まとめ〜石英ガラス部品の正しい理解が装置性能と稼働率を左右する

石英ガラス部品は、その優れた耐熱性・光学特性・化学的安定性によって、半導体製造装置の高温炉、RTP装置、CVD装置、UV照射システムなど、多岐にわたるプロセスを支える基幹部品である。しかし、その性能を最大限に引き出し、装置の安定稼働を実現するためには、材料種別(天然石英・合成石英・不透明石英)の正確な理解、使用条件に応じた適切なグレード選定、そして適切な取り扱い・保全管理が不可欠である。

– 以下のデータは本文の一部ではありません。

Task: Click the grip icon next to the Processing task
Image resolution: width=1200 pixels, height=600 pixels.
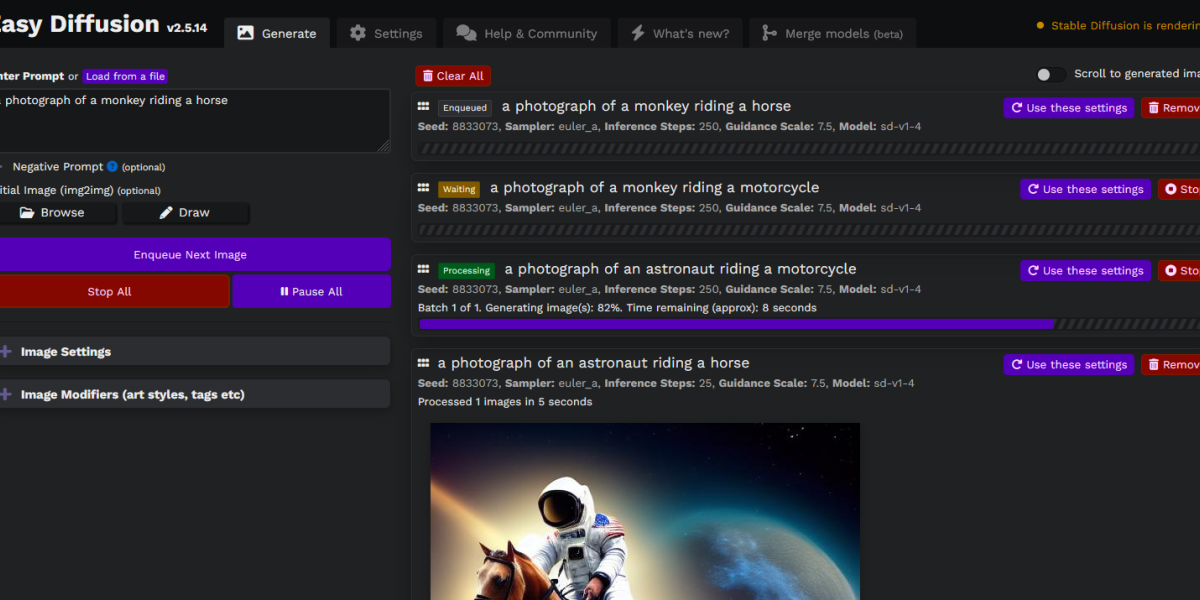Action: (x=423, y=270)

特に合成石英ガラスの光学グレード選定とOH基含有量の考慮、デビトリフィケーションを早期に発見するための定期的な外観検査と交換基準の設定は、保全エンジニアが重点的に取り組むべき課題である。また、石英ガラスが対応しにくい硬度・熱伝導性が求められる用途では、SiCや窒化アルミなどのセラミック系材料や金属系材料との適切な使い分けも検討し、装置全体の信頼性を総合的に高めていただきたい。

本記事が、設計・保全エンジニアの皆様にとって、石英ガラス部品の選定・管理における実践的な参考情報となれば幸いである。